Kidney Dis (Basel). 2021 Mar;7(2):131-142. doi: 10.1159/000513332. Epub 2021 Feb 12.

Authors

Affiliations

¹ National Clinical Research Center of Kidney Diseases, Jinling Hospital, Second Military Medical University, Nanjing, China.
² Department of Medical Imaging, Jinling Hospital, Nanjing University School of Medicine, Nanjing, China.
³ Ping An Health Technology, Beijing, China.
⁴ Ping An Healthcare Technology, Ping An Health Cloud Company Limited, Ping An International Smart City Technology Co., Ltd., Beijing, China.

Abstract

Background: Renal fibrosis is a key driver of progression in chronic kidney disease (CKD). Recent advances in diagnostic imaging techniques have shown promising results for the noninvasive assessment of renal fibrosis. However, the specificity and accuracy of these techniques are controversial because they indirectly assess renal fibrosis. This limits fibrosis assessment by imaging in CKD for clinical practice. To validate magnetic resonance imaging (MRI) assessment for fibrosis, we derived representative models by mapping histology-proven renal fibrosis and imaging in CKD.

Methods: Ninety-seven adult Chinese CKD participants with histology were studied. The kidney cortex interstitial extracellular matrix volume was calculated by the Aperio ScanScope system using Masson's trichrome slices. The kidney cortex microcirculation was quantitatively assessed by peritubular capillary density using CD34 staining. The imaging techniques included intravoxel incoherent motion diffusion-weighted imaging and magnetic resonance elastography (MRE) imaging. Relevant analyses were performed to evaluate the correlations between MRI parameters and histology variables.

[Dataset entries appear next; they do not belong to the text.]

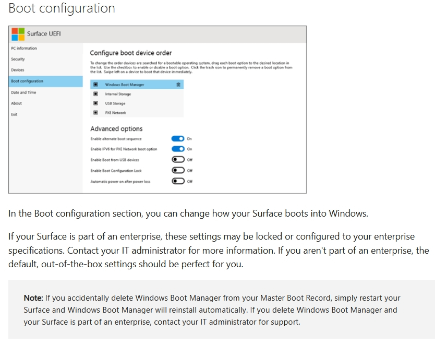Uncheck the Windows Boot Manager checkbox
This screenshot has height=345, width=435.
(95, 85)
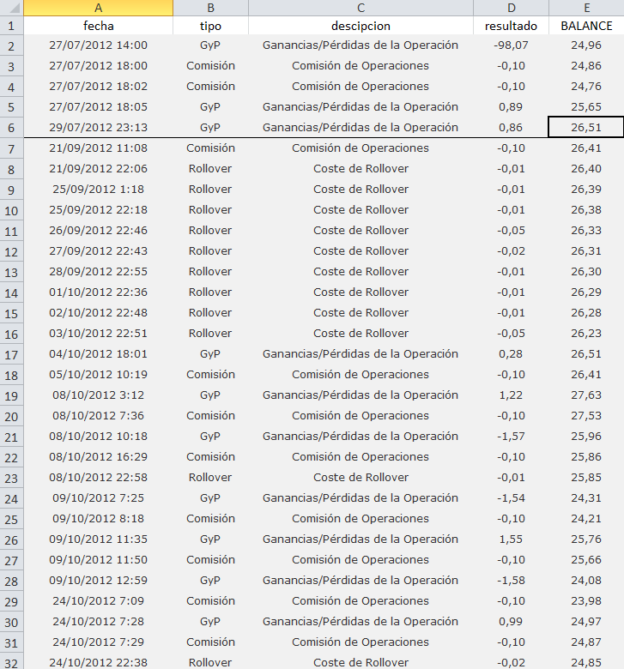Click the Select All corner box

point(11,8)
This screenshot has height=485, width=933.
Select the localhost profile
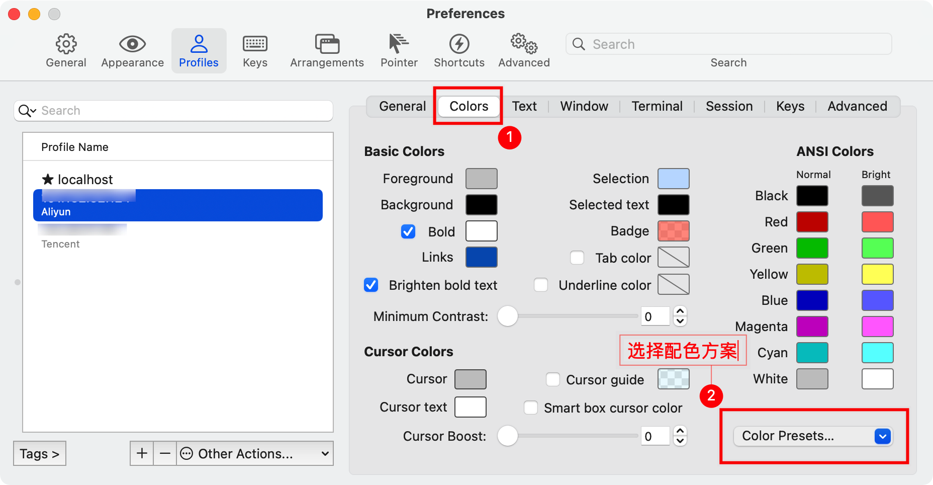click(85, 180)
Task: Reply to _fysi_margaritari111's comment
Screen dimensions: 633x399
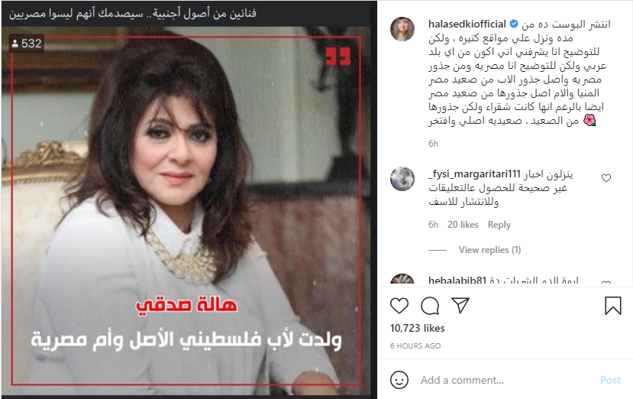Action: (x=499, y=225)
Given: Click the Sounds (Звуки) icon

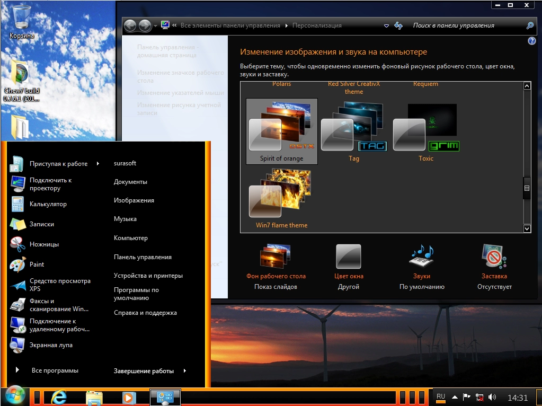Looking at the screenshot, I should [421, 258].
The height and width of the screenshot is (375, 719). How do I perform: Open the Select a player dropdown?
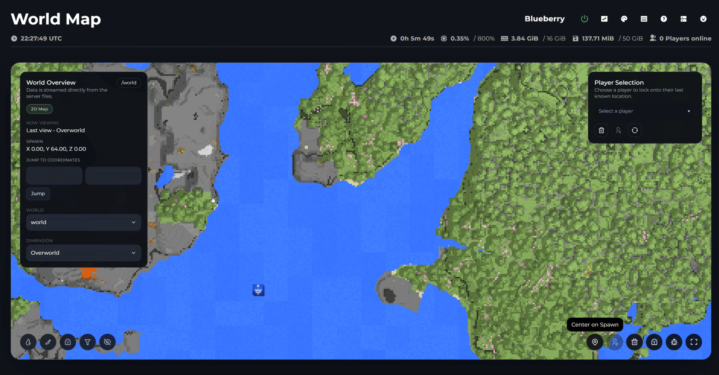click(644, 111)
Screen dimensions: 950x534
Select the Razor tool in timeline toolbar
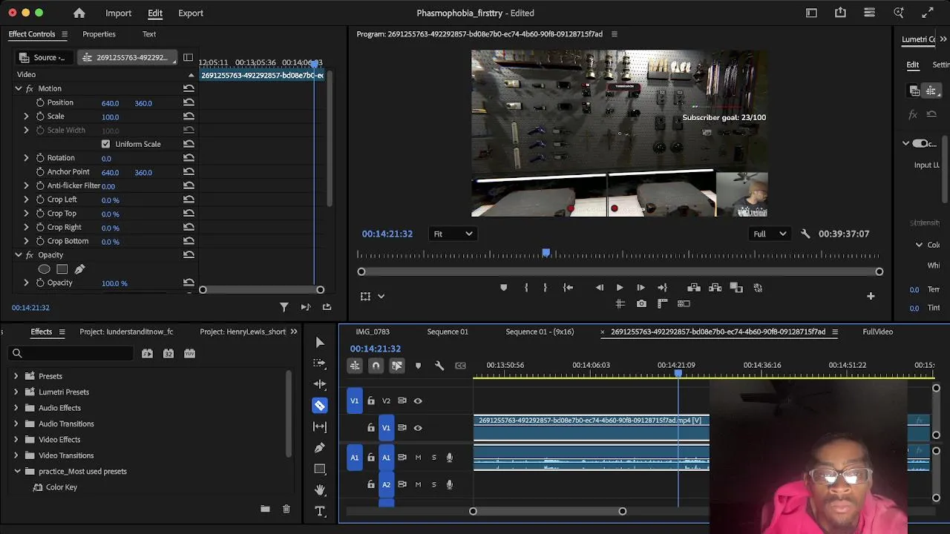tap(320, 406)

Multiple linear regression models were used to describe the relationships between a response variable and other variables. The best-fit lines, which minimize the sum of squared residuals of the multiple linear regression models, were generated.

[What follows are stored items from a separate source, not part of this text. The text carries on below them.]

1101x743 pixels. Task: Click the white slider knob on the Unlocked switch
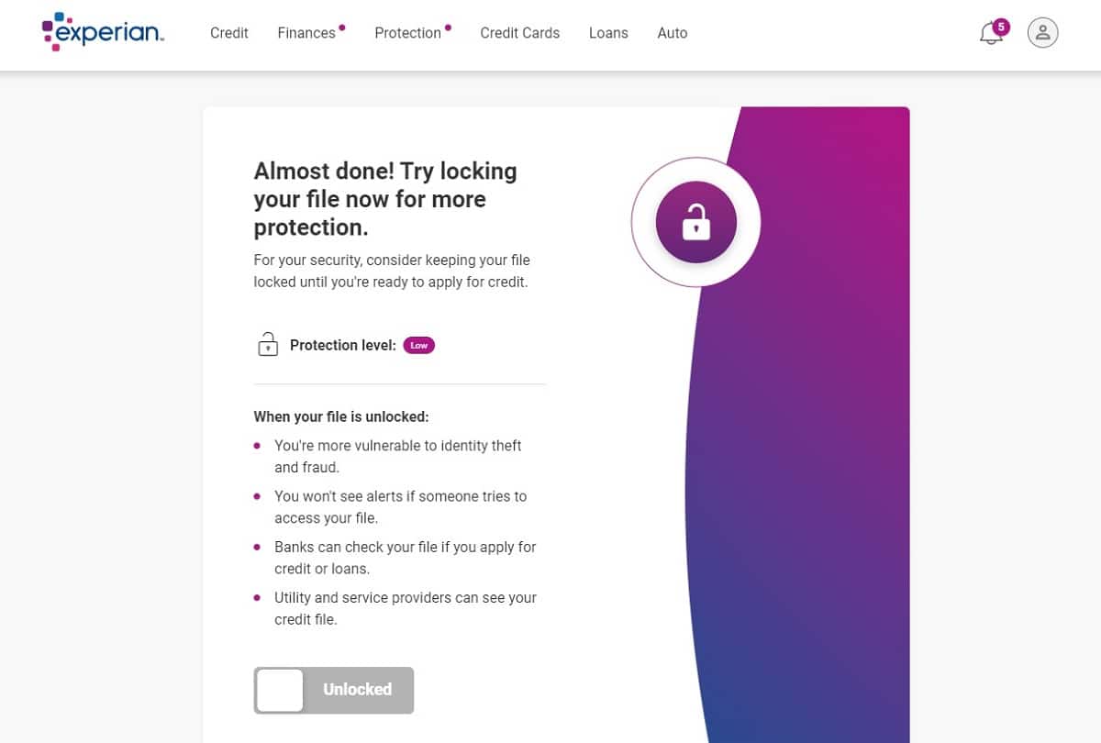tap(280, 689)
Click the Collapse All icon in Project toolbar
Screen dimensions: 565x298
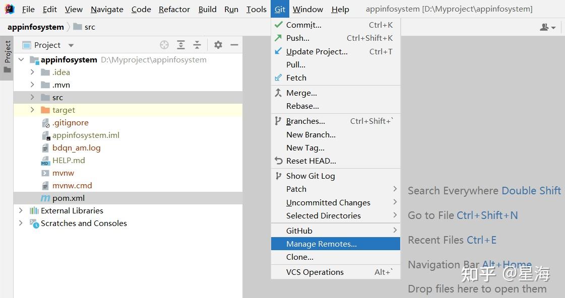[197, 45]
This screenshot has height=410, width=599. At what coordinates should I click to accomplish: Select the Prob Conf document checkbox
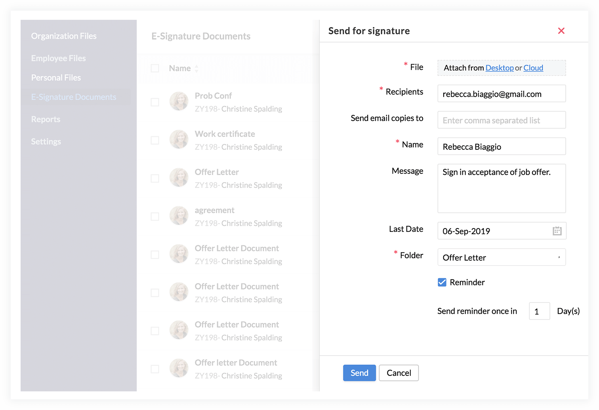click(155, 102)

Results: MRE values were negatively associated with the interstitial extracellular matrix volume (Rho = -0.397, p < 0.001). The best mapping model of extracellular matrix volume with the MRE value and estimated glomerular filtration rate (eGFR) we obtained was as follows: Interstitial extracellular matrix volume = 218.504 - 14.651 × In(MRE) - 18.499 × In(eGFR). DWI-fraction values were positively associated with peritubular capillary density (Rho = 0.472, p < 0.001). The best mapping model of peritubular capillary density with DWI-fraction value and eGFR was as follows: Peritubular capillaries density = 17.914 + 9.403 × (DWI - fraction) + 0.112 × (eGFR).

Conclusions: The study provides histological evidence to support that MRI can effectively evaluate fibrosis in the kidney. These findings picture the graphs of the mapping model from imaging and eGFR into fibrosis, which has significant value for clinical implementation.

Keywords: Chronic kidney disease; Diffusion; Extracellular matrix; Magnetic resonance elastography; Peritubular capillaries; Weighted imaging.